Friday, February 4, 2011

The New African Trend-Lose and hang on.








There is a brand new variant of democracy sweeping the African continent, which basically runs like this; the ruling party holds multi-party elections, after immense pressure from donors and/or western governments. If by any chance the ruling party wins, the results are accepted with much fanfare and there is an elaborate presidential re-inauguration and a resumption of the status quo. Things go back to basically how they were before the elections with some new minor new appointments and a recycling of the old power brokers. The opposition makes feeble attempts at crying foul, the international community basically describes the election as largely free and fair, election results are appealed in courts by the opposition, which litigation they invariably lose and everybody waits for the next four or five years to repeat the same process over again.

In some cases, the ruling party may suspect that even with election rigging, manipulations and intimidations, there are enough opposition votes to make the outcome unpredictable. In this case they may do the following; cancel the election outright before the results are announced and denounce the whole process as being corrupt and influenced by evil factors within the country, the Algeria Style.

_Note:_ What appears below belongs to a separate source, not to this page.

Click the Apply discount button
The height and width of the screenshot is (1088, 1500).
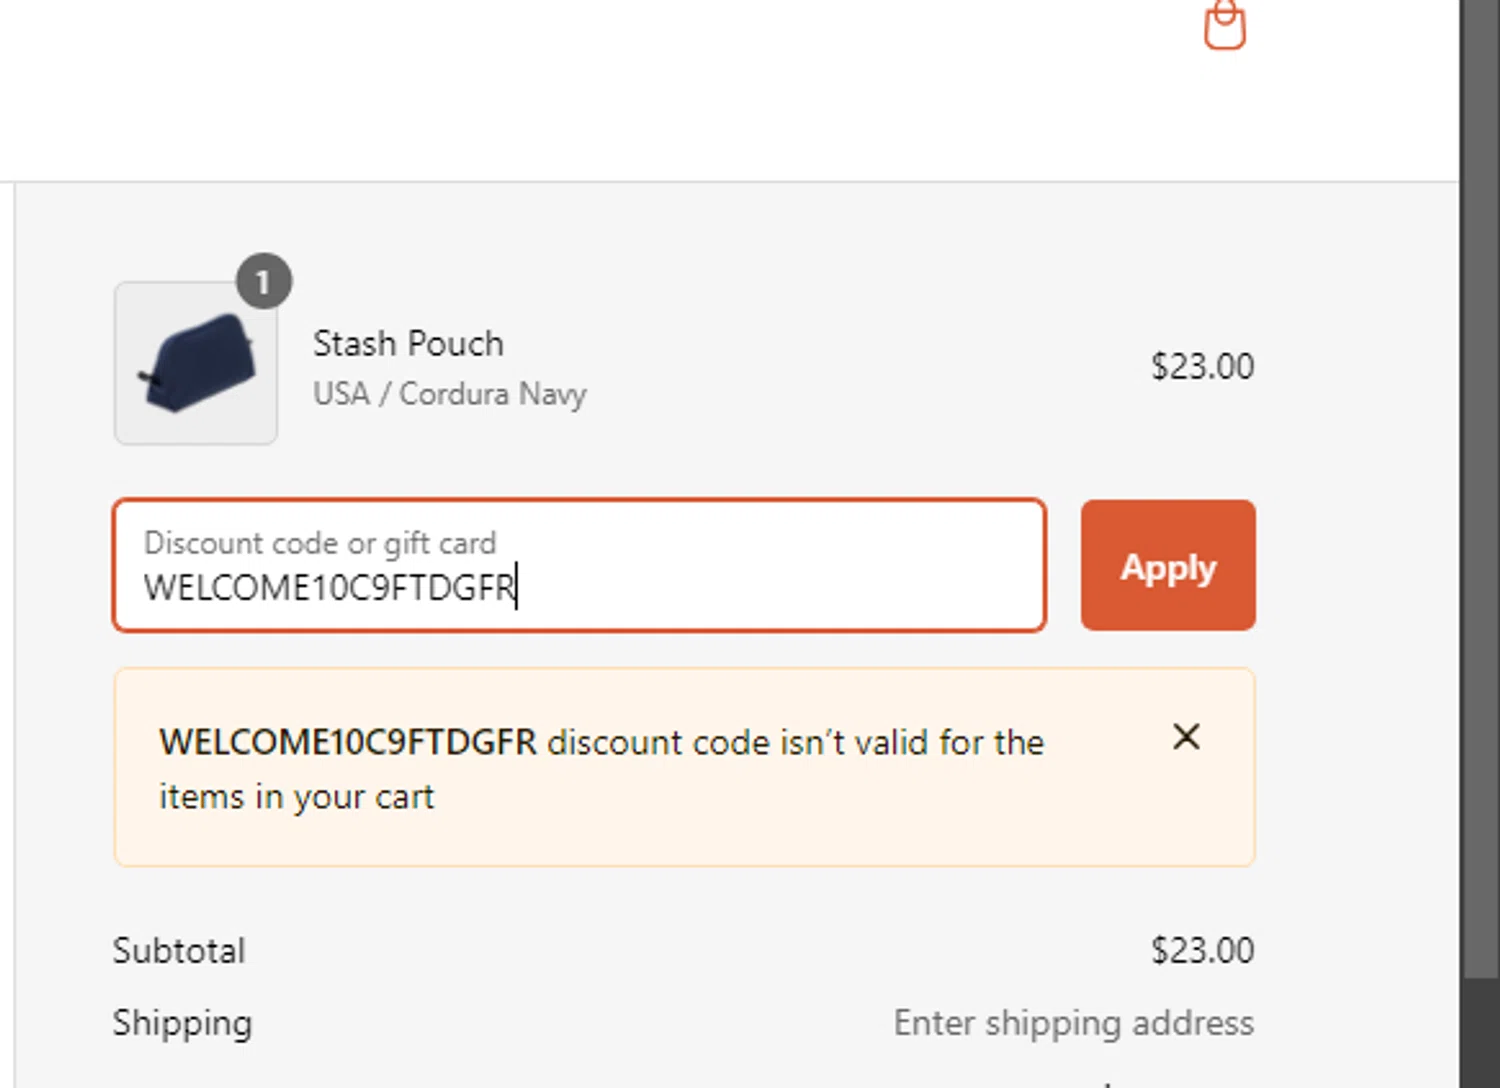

In the Zimbabwe style, perfected by paranoid strong man Robert Mugabe, the government delays the announcement of the results and manipulates of the process until a way can be found to announce a narrow victory margin in its favor. In the meantime, opposition strongholds are attacked and the supporters maltreated so severely that they go into hiding until the government announces the results. If there is still considerable resistance, swift talks are held with the opposition to form the sham known as a unity government in which the ruling party enters into a power sharing agreement, keeps the vital ministries of defence, finance, development, mines, and foreign affairs, and cajoles the opposition into accepting ministries such as social welfare, gender affairs, and in some cases education. The opposition leader may be made prime minister, a largely ceremonial post stripped of many powers and ruling party members told not to listen to him, as the largely symbolic role of Morgan Tsvangirai in Zimbabwe shows. The Mugabe variant may also paint the opposition as agents of neocolonialism who want to take the country back to the colonial past.

The Mwai Kibaki variant is similar to the Mugabe Mugabe case, but in this more sinister variant, the element of tribalism is introduced. Members of certain tribes are are eventually convinced, through a deliberate process of misinformation, disinformation, prejudicial statements and appointments, that the destiny of their particular tribes, and the welfare of their tribes, can only be maintained or enhanced if the ruling party is kept in power. In this more effective variant, the voters, who in most cases are mainly illiterate view the election not in terms of opposition parties trying to oust the ruling party in a democratic process, but an attempt by other tribes to dominate and control them. When the ruling party or opposition are able to rally sufficient tribes to their camps, their work becomes easier and the need for spending money on individual campaign is minimized and replaced with efforts to promote tribal divisions, discord and disharmony.

In the Lauren Gbagbo version, the opposition is branded as mostly foreigners who want to control the real indigenes of the country. Laws are promulgated to discourage people of foreign descent from taking part in the politics of the country, though their forbears may have been in the country hundred of years before the country even attained independence. If the last name of candidates can be found in another country, then of course they must truly be from that country. Alassane Wattara and even people like Kenneth Kaunda have suffered from this variant. If this strategy fails and the electoral commission announces the opposition as winners, the government takes the results to the supreme court full of ruling party cronies who find loopholes that will enable them overturn the results and declare the ruling party winner. If the international community cries foul, hunker down and do not give in and wait for calls to form a unity government, and then adopt the Mugabe pattern.

In the Mubarak variant, perfected by the Egypt strong man Hosni Mubarak, arrange regular elections to satisfy western donors and regular arrest and accuse opposition activists of crimes ranging from threatening the security of the state to easpiona and in extreme cases treason. Ensure that by the next electoral cycle most of the main opposition leaders are either mostly in jail, in hiding or self imposed exile. Hold elections every four or five years and win 90% of the votes.

In the more honest Qaddafi version, hold no elections at all, convert every citizen to revolutionary loyalists, line the coffers of foreign pro-democracy activists, clamp down on the media, and close your country to the outside world. At least you are not a hypocrite.